▶ [TASK SET]
- a) According to the Good Boys review, who co-wrote the script with Gene Stupnitsky?
- b) Render this sentence from the Good Boys review in Spanish: "Producers Seth Rogen and Evan Goldberg traversed similarly messy territory in Superbad with older characters bound for college."
- c) Carry on the Good Boys film review from the point where it stops.

▶ [EXTRACT PROVIDED]
• • •

Entertainment

Good Boys 'pickpockets generous laughs' with its potty-mouthed coming-of-age comedy

Adolescent pals discover the art of kissing a girl in the raucous comedy Good Boys. Damon Smith puckers up...

Keith L Williams as Lucas, Brady Noon as Thor and Jacob Tremblay as Max in Bad Boys
Keith L Williams as Lucas, Brady Noon as Thor and Jacob Tremblay as Max in Bad Boys Keith L Williams as Lucas, Brady Noon as Thor and Jacob Tremblay as Max in Bad Boys

GOOD boys go bad in director Gene Stupnitsky's potty-mouthed coming-of-age comedy, a haphazard misadventure in the company of three pre-teen pals on the precipice of puberty.

Producers Seth Rogen and Evan Goldberg traversed similarly messy territory in Superbad with older characters bound for college.

In Stupnitsky's script, co-written by Lee Eisenberg, the unsettling transition from fifth to sixth grade provides a loose dramatic framework for lurid life lessons for a cherubic trinity, whose hilariously misinformed understanding of (the opposite) sex has been gleaned from playground hearsay.

For these Good Boys, the forbidden fruit of an internet search for pornography on a parents' laptop has yet to be tasted and the closest they have come to experimentation is giving one of their computer game avatars a pair of painfully pendulous love cushions.

The youngsters naively mistake a full-size sex doll for a CPR aid – providing the film with its first gross-out punchline – and fashion a chain of their parents' secondhand pleasure beads into an oversized pink necklace for one potential love interest.

Her wincing response to the jewellery's pungent aroma provides another collective groan of disgust.

• • •

Stored data entries:
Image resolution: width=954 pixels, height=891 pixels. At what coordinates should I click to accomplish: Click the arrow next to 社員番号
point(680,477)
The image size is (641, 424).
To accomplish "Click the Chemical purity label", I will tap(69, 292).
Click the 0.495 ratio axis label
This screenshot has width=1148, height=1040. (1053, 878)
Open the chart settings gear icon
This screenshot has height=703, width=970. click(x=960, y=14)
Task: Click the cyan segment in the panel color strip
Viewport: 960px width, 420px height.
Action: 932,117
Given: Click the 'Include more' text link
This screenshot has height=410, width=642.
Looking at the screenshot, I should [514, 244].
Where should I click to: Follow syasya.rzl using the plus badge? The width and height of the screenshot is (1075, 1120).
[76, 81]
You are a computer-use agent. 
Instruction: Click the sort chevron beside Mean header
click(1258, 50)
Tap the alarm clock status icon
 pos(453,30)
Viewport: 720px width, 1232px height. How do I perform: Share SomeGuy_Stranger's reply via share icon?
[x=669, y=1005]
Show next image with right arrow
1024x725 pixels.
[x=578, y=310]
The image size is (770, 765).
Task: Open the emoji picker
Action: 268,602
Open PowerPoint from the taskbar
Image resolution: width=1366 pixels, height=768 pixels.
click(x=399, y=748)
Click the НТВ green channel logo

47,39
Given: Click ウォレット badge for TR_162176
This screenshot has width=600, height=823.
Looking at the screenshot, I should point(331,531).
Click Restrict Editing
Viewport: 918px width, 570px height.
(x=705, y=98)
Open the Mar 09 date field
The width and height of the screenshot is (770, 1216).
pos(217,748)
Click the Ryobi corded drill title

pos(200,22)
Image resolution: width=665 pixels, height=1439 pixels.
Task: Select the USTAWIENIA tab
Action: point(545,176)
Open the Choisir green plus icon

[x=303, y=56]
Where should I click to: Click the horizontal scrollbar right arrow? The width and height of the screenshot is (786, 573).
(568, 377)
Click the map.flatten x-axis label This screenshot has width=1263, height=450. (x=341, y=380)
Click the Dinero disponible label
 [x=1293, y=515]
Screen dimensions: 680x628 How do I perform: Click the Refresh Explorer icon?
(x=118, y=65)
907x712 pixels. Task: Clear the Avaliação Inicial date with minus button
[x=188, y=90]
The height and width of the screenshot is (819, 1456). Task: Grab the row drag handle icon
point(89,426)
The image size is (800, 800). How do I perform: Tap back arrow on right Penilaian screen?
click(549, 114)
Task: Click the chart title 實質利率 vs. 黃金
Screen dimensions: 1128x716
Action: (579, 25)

• • •

▶ [TASK-BY-TASK RESULTS]
- a) Lee Eisenberg

- b) Los productores Seth Rogen y Evan Goldberg recorrieron un territorio igualmente caótico en Superbad, con personajes mayores que estaban a punto de ir a la universidad.

- c)
Max (Jacob Tremblay), Thor (Brady Noon) and Lucas (Keith L Williams) are founder members of The Bean Bag Boys, a close-knit crew of hormone-addled 12-year-olds who live on the same block.

They ride around the neighbourhood, trying to act cool so they can avoid the most inglorious fate for any newly promoted sixth grader: becoming "a social piranha".

To that end, Max is delighted to be personally invited to a kissing party thrown by cool kid Soren (Izaac Wang) and he persuades the host to add Thor and Lucas to the guest list.

There's just one hitch, none of The Bean Bag Boys have ever locked lips with a girl and they worry their inexperience will be their undoing.

Max has a brainwave: he will pilot his father's drone and spy on Hannah (Molly Gordon), who lives down the street.

"My neighbour's a nymphomaniac," Max confidently explains to his wide-eyed buddies. "She has sex on land and sea."

Unfortunately, Max crash-lands his old man's prized gizmo and Hannah and gal pal Lilly (Midori Francis) hold the drone hostage.

Their chosen ransom is a bottle of ecstasy pills from Hannah's knucklehead boyfriend, Benji (Josh Caras).

Good Boys relies heavily on sex toys for laughs and the novelty of these items in the hands of unsuspecting tykes does wear thin.

Tremblay, Noon and Williams pickpocket generous laughs with their escapades.

At almost every turn, they are blissfully unaware of the seriousness of their predicament apart from one set-piece, a madcap dash across three lanes of a fast-moving highway, that comes uncomfortably close to being misjudged.

Thankfully, the characters and Stupnitsky's film emerge relatively unscathed.

RATING: 6/10

RELEASED: August 16

GOOD BOYS (15, 90 mins) Comedy/Romance. Jacob Tremblay, Brady Noon, Keith L Williams, Midori Francis, Molly Gordon, Josh Caras, Izaac Wang. Director: Gene Stupnitsky.